• _DOCUMENT SOURCE_:
%%
Économie

Raiffeisen affranchie de l'antisémitisme du fondateur allemand

18.04.2024 09h26

Raiffeisen affranchie de l'antisémitisme du fondateur allemand

Le nom de la place Raiffeisen à St-Gall, située devant le siège national de la banque suisse, a suscité la polémique au printemps dernier. Un comité avait demandé qu'elle soit rebaptisée à cause de l'antisémitisme du fondateur allemand des premiers réseaux financiers Raiffeisen (archives).

Photo: KEYSTONE/GAETAN BALLY

Le fondateur des premières banques Raiffeisen, en Allemagne, était antisémite, mais ses positions n'ont pas influencé les activités des établissements suisses. Une étude mandatée par la banque le révèle, suite à une polémique sur le nom donné à une place à St-Gall.

En mai 2023, un comité, dont l'ancien conseiller aux Etats Paul Rechsteiner (PS) fait partie, a réclamé qu'un nouveau nom soit donné à la place Raiffeisen à St-Gall, où siège la banque en Suisse. Son argument: le fondateur des réseaux de soutien à l'agriculture Raiffeisen, en Allemagne, était antisémite.

Inaugurée en 2005, la place Raiffeisen, au revêtement rouge, a été en partie conçue par l'artiste st-galloise Pipilotti Rist, également membre du comité qui réclame une nouvelle dénomination. Le siège principal de la banque y est installé, tout comme la synagogue de St-Gall.

Rapport confié à l'EPF Zurich

Suite aux reproches, Raiffeisen a chargé les Archives d'histoire contemporaine de l'EPF Zurich de vérifier si l'antisémitisme du fondateur allemand avait influencé les organisations et banques portant le même nom en Suisse.

L’équipe de recherche dirigée par le Dr. Gregor Spuhler a étudié l’histoire du mouvement Raiffeisen en Suisse de ses débuts à 1950, en se concentrant sur deux thèmes: l’antisémitisme et Raiffeisen à l’époque du national-socialisme. Elle aussi a pris sous la loupe les propos du fondateur allemand Friedrich Wilhelm Raiffeisen (1818-1888) sur les Juifs et son influence en tant que réformateur social et initiateur du mouvement Raiffeisen en Suisse.

Discours répandu sur la prétendue 'usure juive'

Selon le rapport de recherche présenté jeudi, le fondateur allemand a emprunté des stéréotypes et des expressions antisémites, dénonçant la prétendue 'usure juive'. Les chercheurs ont rencontré des problèmes de sourçage, beaucoup de documents ayant été perdus, a admis Gregor Spuhler aux médias réunis à St-Gall.
%%
• _DONNÉES AFFICHÉES_:
%%
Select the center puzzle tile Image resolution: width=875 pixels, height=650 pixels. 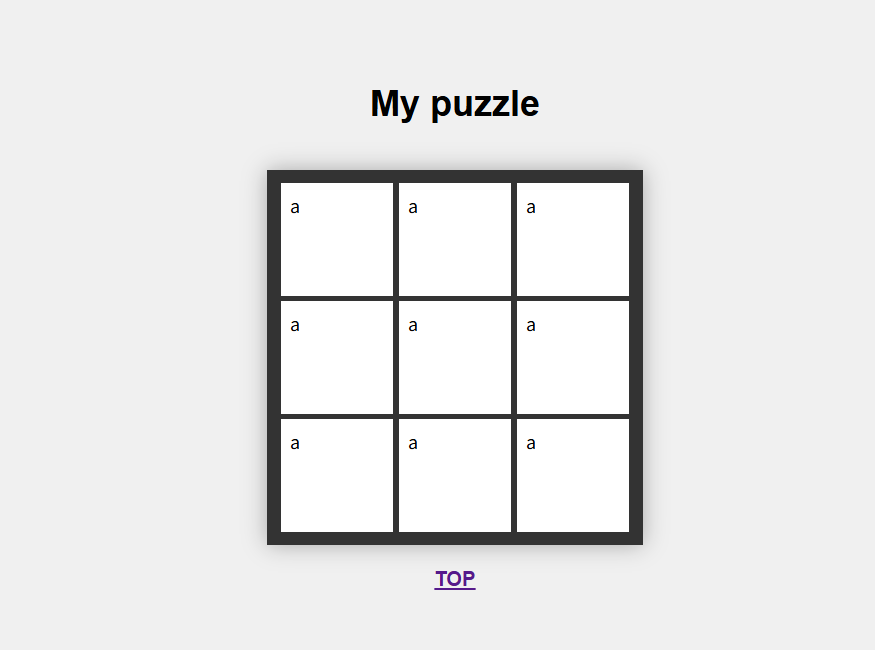pos(455,357)
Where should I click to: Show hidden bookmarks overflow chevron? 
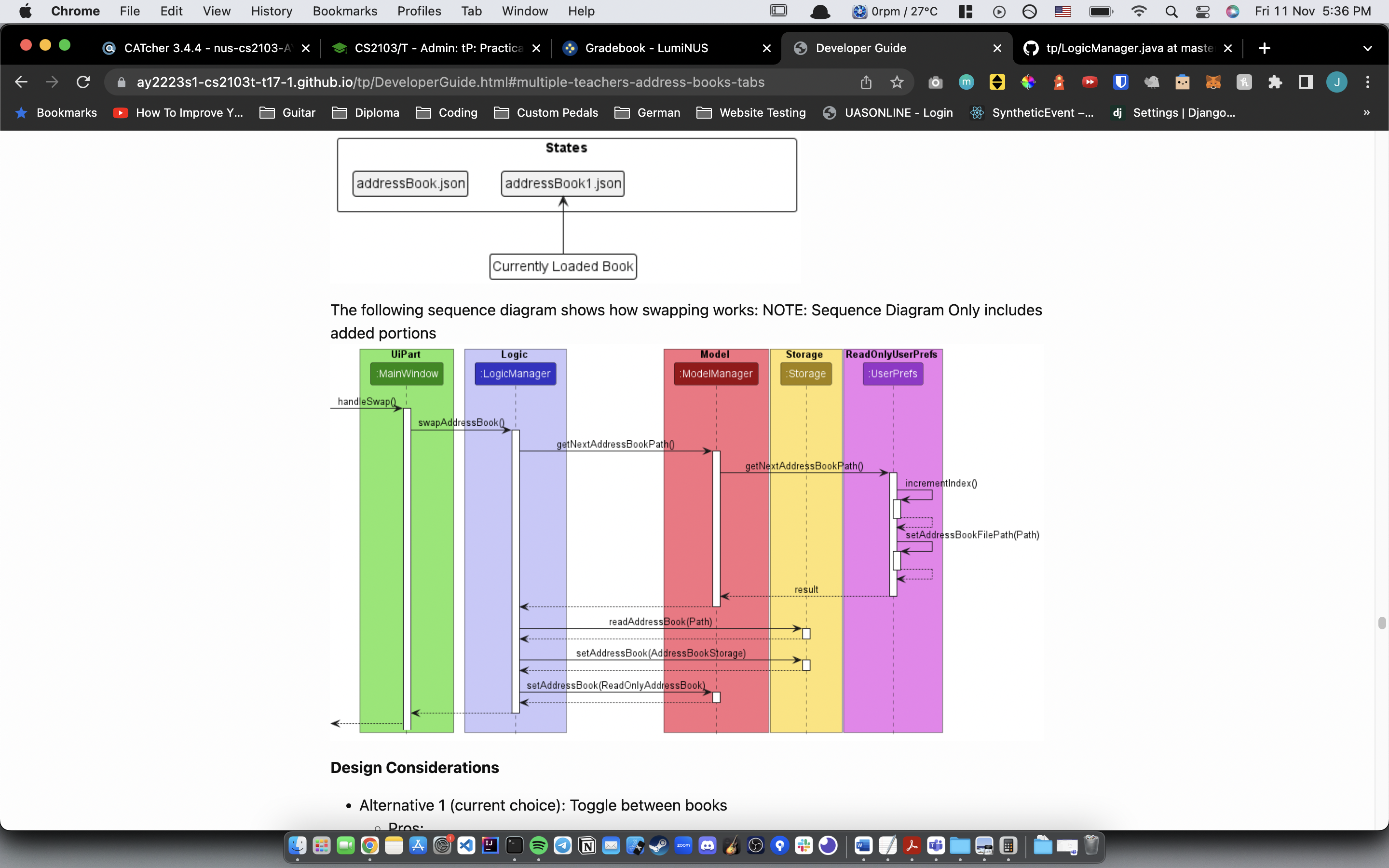[1367, 112]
%%
Reproduisez sans rien changer le passage de l'article sur la place Raiffeisen qui s'ouvre sur les mots contenant « Le fondateur des premières » et se termine par « synagogue de St-Gall. ».

• _RÉPONSE_:
Le fondateur des premières banques Raiffeisen, en Allemagne, était antisémite, mais ses positions n'ont pas influencé les activités des établissements suisses. Une étude mandatée par la banque le révèle, suite à une polémique sur le nom donné à une place à St-Gall.

En mai 2023, un comité, dont l'ancien conseiller aux Etats Paul Rechsteiner (PS) fait partie, a réclamé qu'un nouveau nom soit donné à la place Raiffeisen à St-Gall, où siège la banque en Suisse. Son argument: le fondateur des réseaux de soutien à l'agriculture Raiffeisen, en Allemagne, était antisémite.

Inaugurée en 2005, la place Raiffeisen, au revêtement rouge, a été en partie conçue par l'artiste st-galloise Pipilotti Rist, également membre du comité qui réclame une nouvelle dénomination. Le siège principal de la banque y est installé, tout comme la synagogue de St-Gall.